In deze zaak heeft het gerechtshof Amsterdam op 8 juni 2018 uitspraak gedaan in hoger beroep tegen een eerdere veroordeling van de rechtbank Arnhem. De verdachte, geboren in 1947, was als ambtenaar werkzaam en werd beschuldigd van knevelarij en het vragen van een gift in ruil voor het verrichten van een dienst. De rechtbank Arnhem had de verdachte eerder veroordeeld tot een gevangenisstraf van zes maanden, waarvan drie maanden voorwaardelijk. In hoger beroep heeft het hof het vonnis van de rechtbank vernietigd en de verdachte veroordeeld tot 180 uren taakstraf en een geldboete van 20.000 euro. De Hoge Raad heeft deze beslissing vernietigd en de zaak terugverwezen naar het hof voor herbeoordeling.
Tijdens de herbeoordeling heeft de verdediging een beroep gedaan op de schulduitsluitingsgrond 'afwezigheid van alle schuld', stellende dat de verdachte niet wist dat hij ambtenaar was.
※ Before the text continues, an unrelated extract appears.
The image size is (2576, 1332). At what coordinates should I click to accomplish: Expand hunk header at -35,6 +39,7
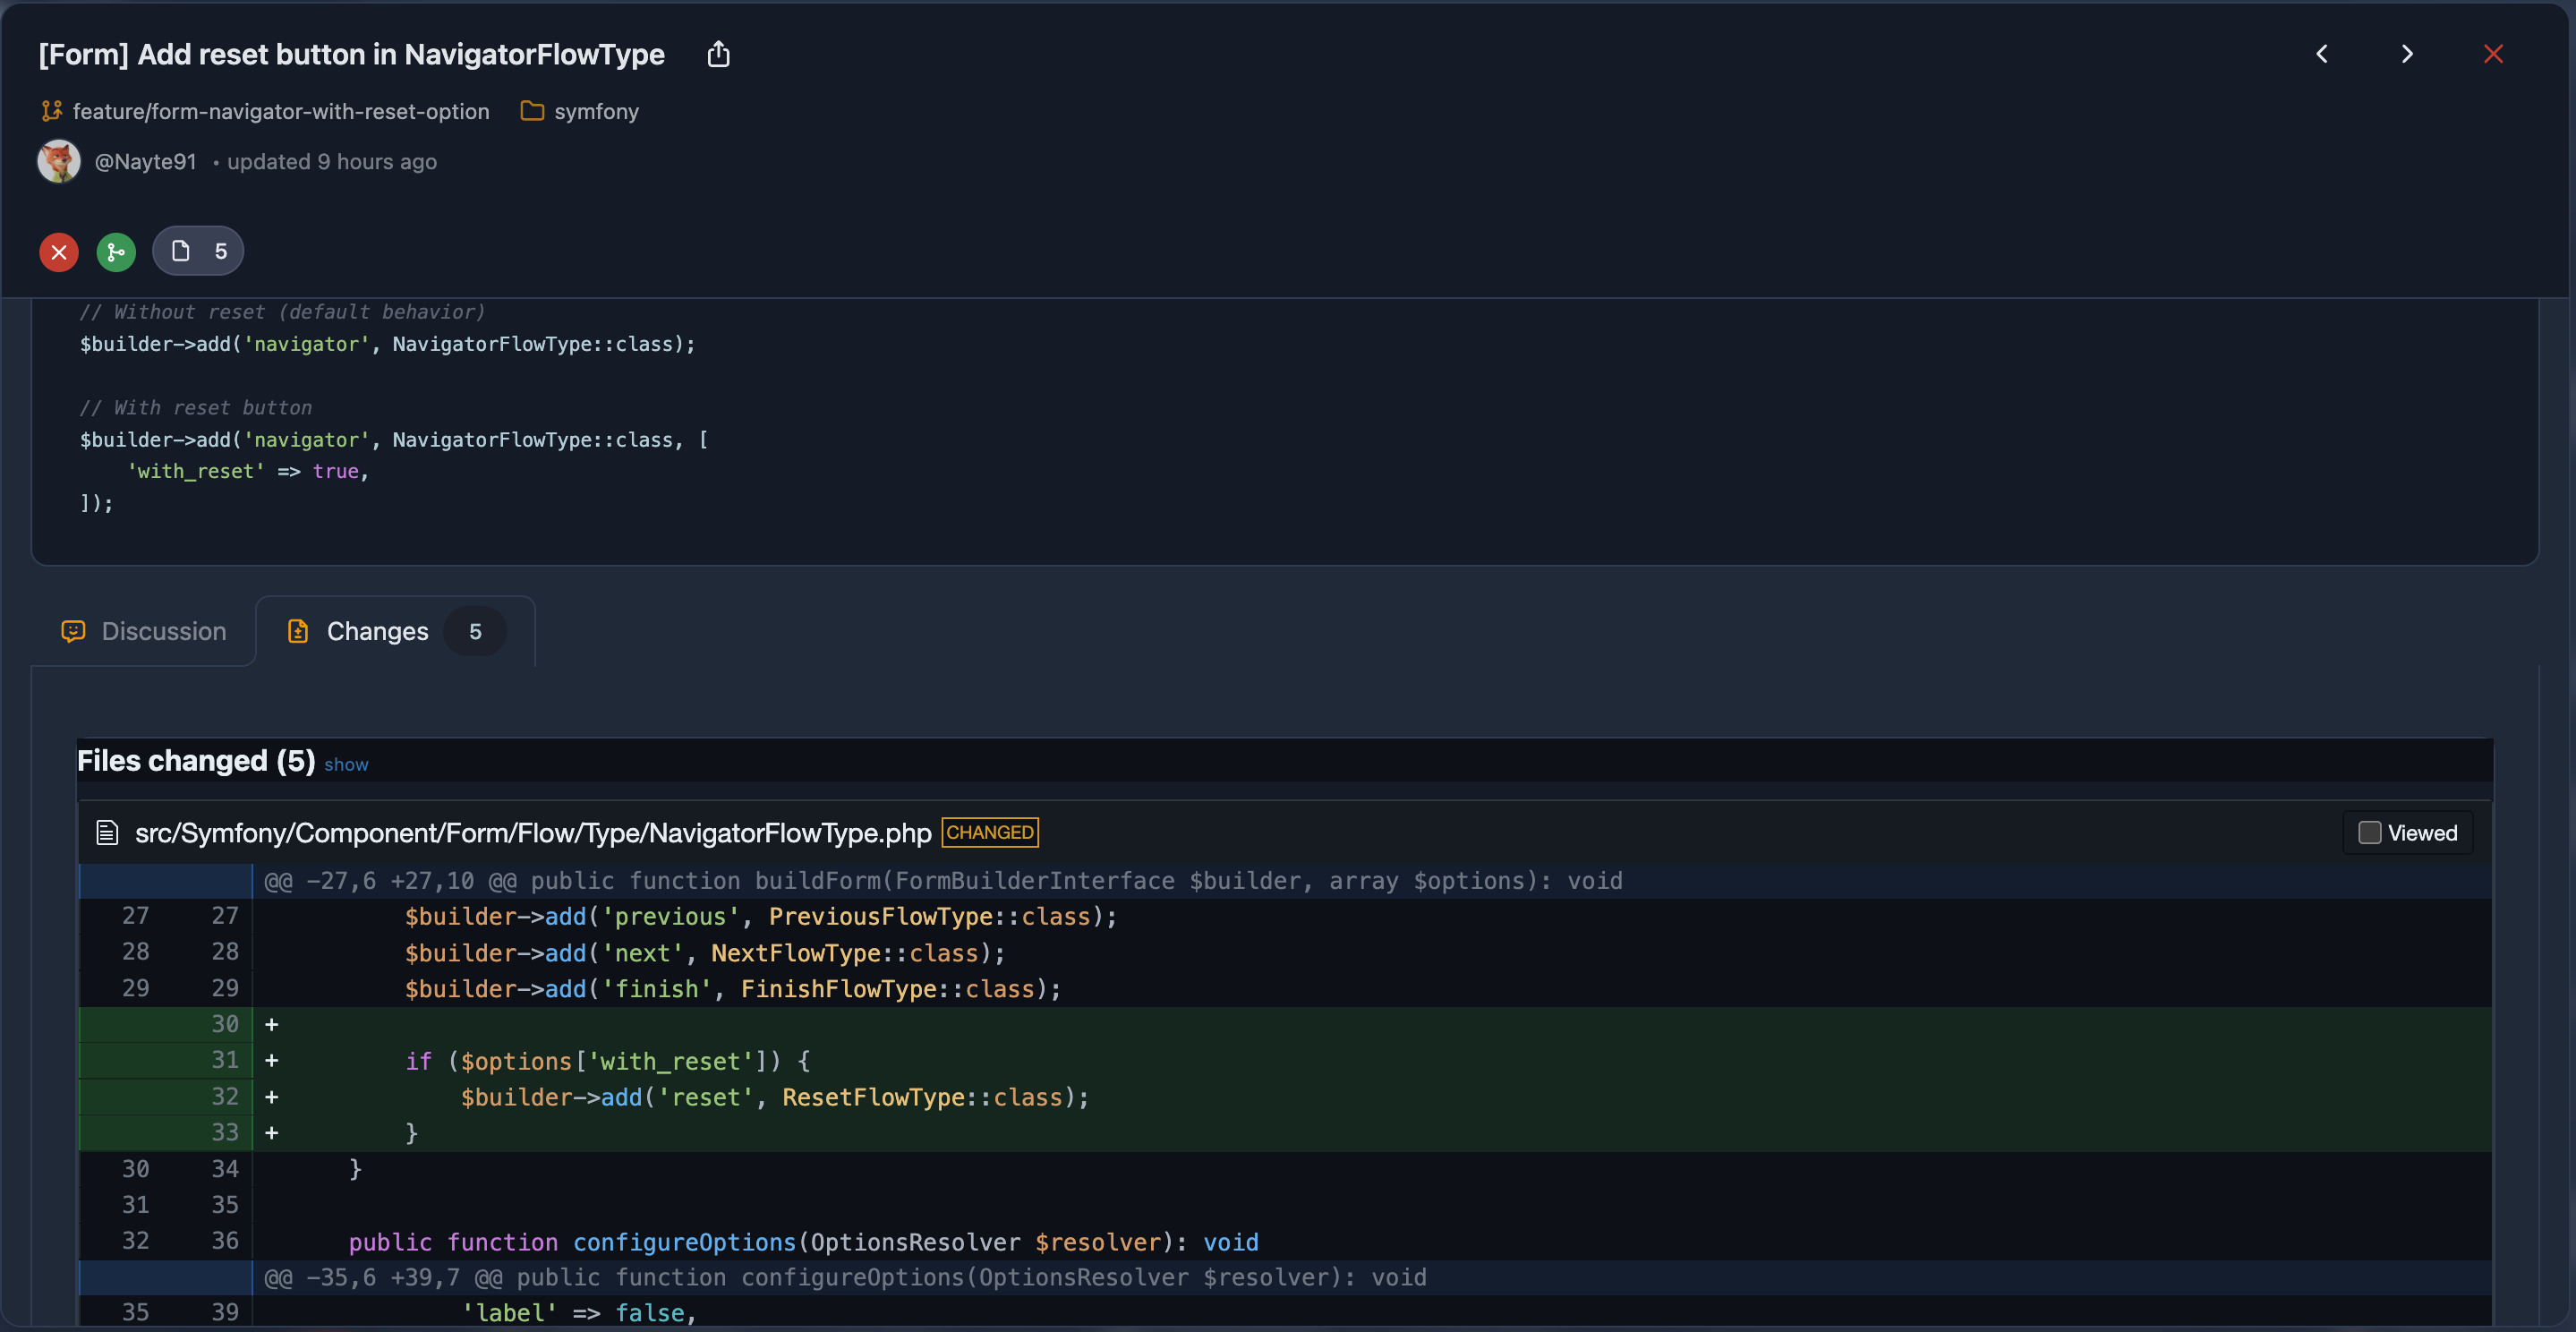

Het hof heeft dit verweer verworpen, oordelend dat de verdachte wel degelijk onder toezicht van de overheid was aangesteld en dat hij zich bewust moest zijn van zijn functie. Het hof heeft vastgesteld dat de verdachte zich schuldig heeft gemaakt aan een ambtsdelict door een gift te vragen, wat het vertrouwen in de overheid schaadt.
Uiteindelijk heeft het hof de verdachte veroordeeld tot een voorwaardelijke gevangenisstraf van twee maanden en een taakstraf van 180 uren, met inachtneming van de persoonlijke omstandigheden van de verdachte en de overschrijding van de redelijke termijn in de procedure. De op te leggen straf is gebaseerd op verschillende artikelen van het Wetboek van Strafrecht, en het hof heeft besloten dat de gevangenisstraf niet ten uitvoer zal worden gelegd, tenzij de verdachte zich opnieuw schuldig maakt aan een strafbaar feit tijdens de proeftijd.